- [Tarea 1]
Enumera los productos cuyo aumento de importaciones registra el texto sobre el paro agrario, cada uno con su porcentaje.
- [Tarea 2]
En las filas, reescribe como lista JSON de cadenas, una por línea y sin las líneas en blanco, el tramo que empieza en la línea que contiene "Where should I" y sigue hasta la línea que contiene "[x=1420, y=327]", ambas incluidas.

═══ Texto para leer ═══

Palabras al Margen / Sábado 31 de agosto de 2013
 
Fuente: http://www.eltiempo.com

En la vida real las veces que la gente protesta sin razón son nulas. En la protesta no sólo habitan la rabia y la desesperación sino que hay una interpretación del mundo y un proyecto político y social. El caso del actual paro nacional agrario que se ha desarrollado desde comienzos de la semana pasada no es la excepción. El campesinado y quienes han acompañado las movilizaciones desde otros sectores han mostrado no sólo que las cosas andan mal gracias a los 20 años de políticas neoliberales, sino que hay un gran sector de la sociedad que piensa alternativas y comienza a pedir cambios radicales.

Para muchas personas, Colombia es un país que tiene un fuerte músculo agrario. Eso no es cierto. Durante el año pasado, las importaciones han tenido un crecimiento cercano al 50% y el principal rubro es el alimentario. Exactamente hace un año, la revista Portafolio en una nota marginal que pasó desapercibida por los principales medios de comunicación registraba para la fecha la siguiente variación en las importaciones y exportaciones del sector agrario: un aumento de las importaciones de café en un 59.1%, de azúcar en un 145.7%, un 43.3% de panadería y un 21.6% de carne y pescado [1].

═══ Material proporcionado ═══

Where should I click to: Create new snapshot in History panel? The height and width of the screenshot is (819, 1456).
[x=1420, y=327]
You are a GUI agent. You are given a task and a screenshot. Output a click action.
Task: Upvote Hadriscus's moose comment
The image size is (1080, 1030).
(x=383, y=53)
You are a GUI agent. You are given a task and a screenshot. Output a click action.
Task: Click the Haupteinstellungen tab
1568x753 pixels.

═══
═══ Material proporcionado ═══

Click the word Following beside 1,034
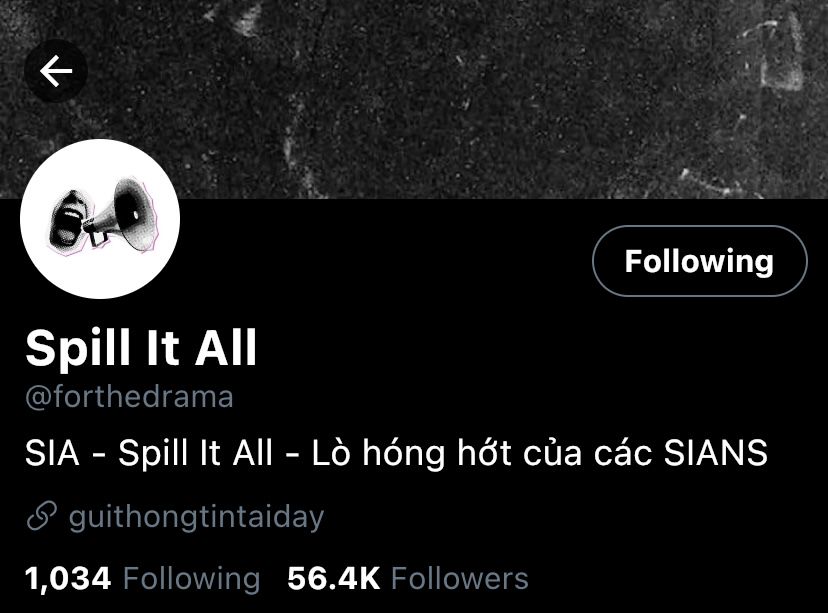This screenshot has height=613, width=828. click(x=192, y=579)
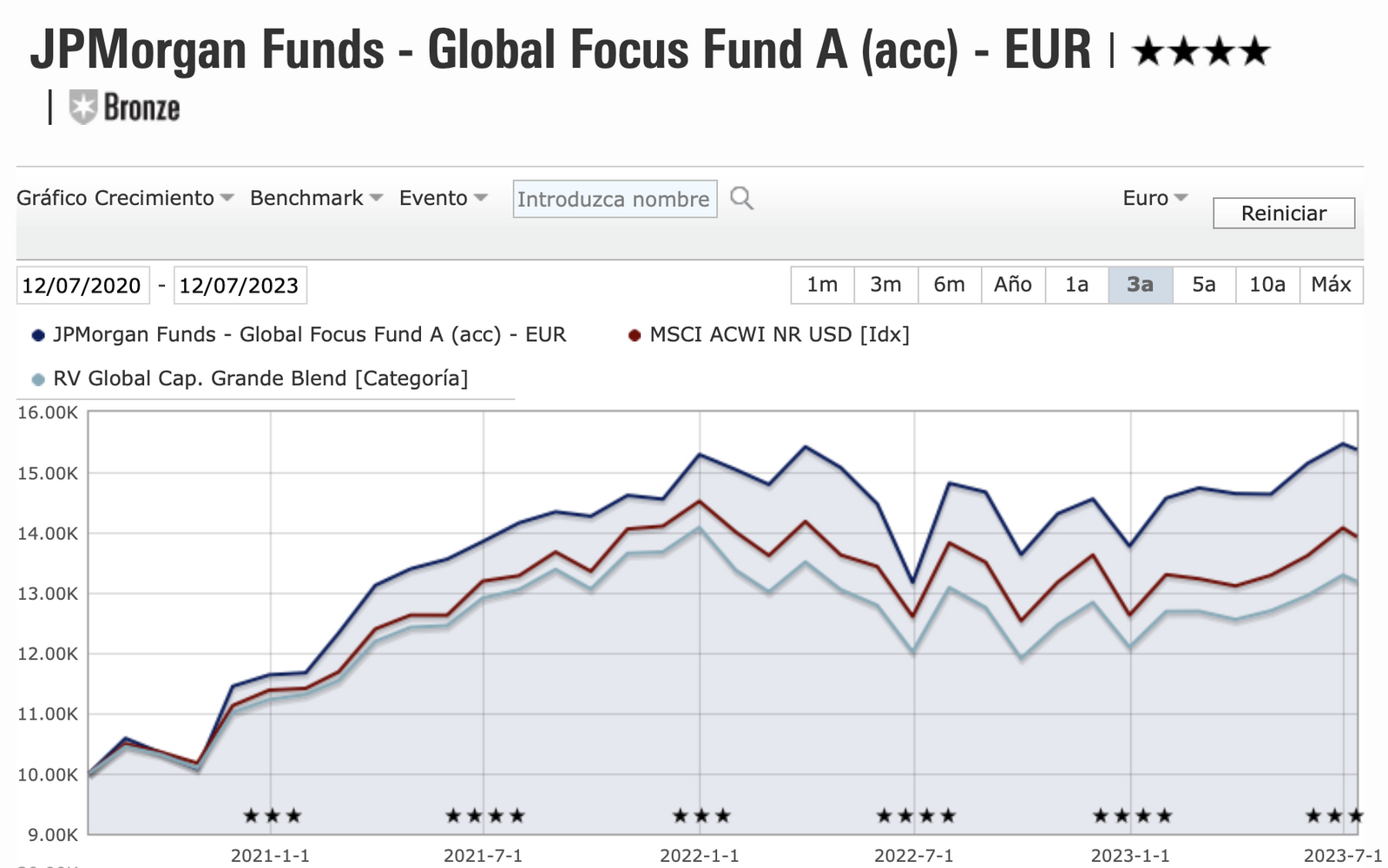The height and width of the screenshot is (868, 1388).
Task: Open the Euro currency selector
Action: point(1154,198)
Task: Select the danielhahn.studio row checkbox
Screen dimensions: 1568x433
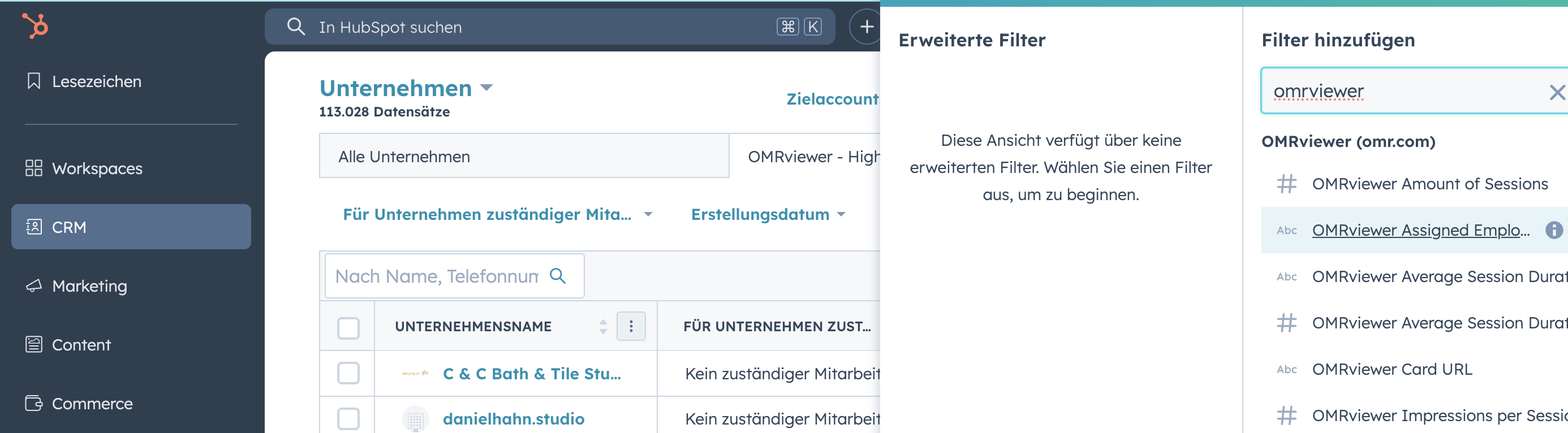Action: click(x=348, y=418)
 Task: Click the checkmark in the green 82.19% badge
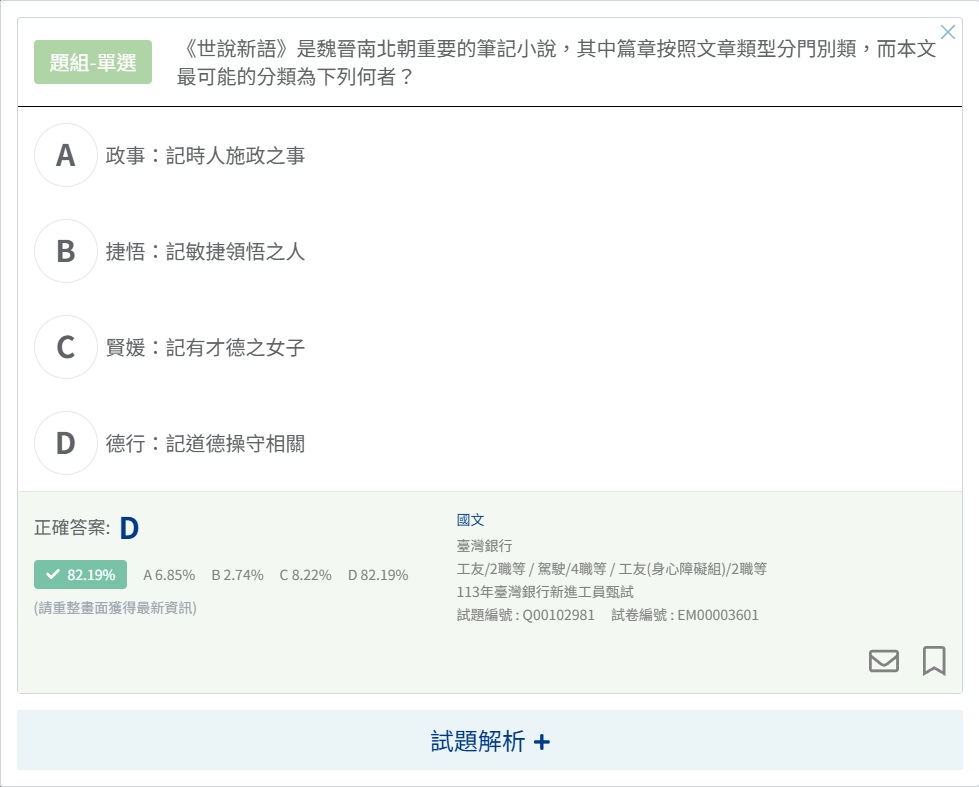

═══

- [Respuesta del ejercicio 1]
- Café: 59.1%
- Azúcar: 145.7%
- Panadería: 43.3%
- Carne y pescado: 21.6%

- [Respuesta del ejercicio 2]
[
  "Where should I click to: Create new snapshot in History panel? The height and width of the screenshot is (819, 1456).",
  "[x=1420, y=327]"
]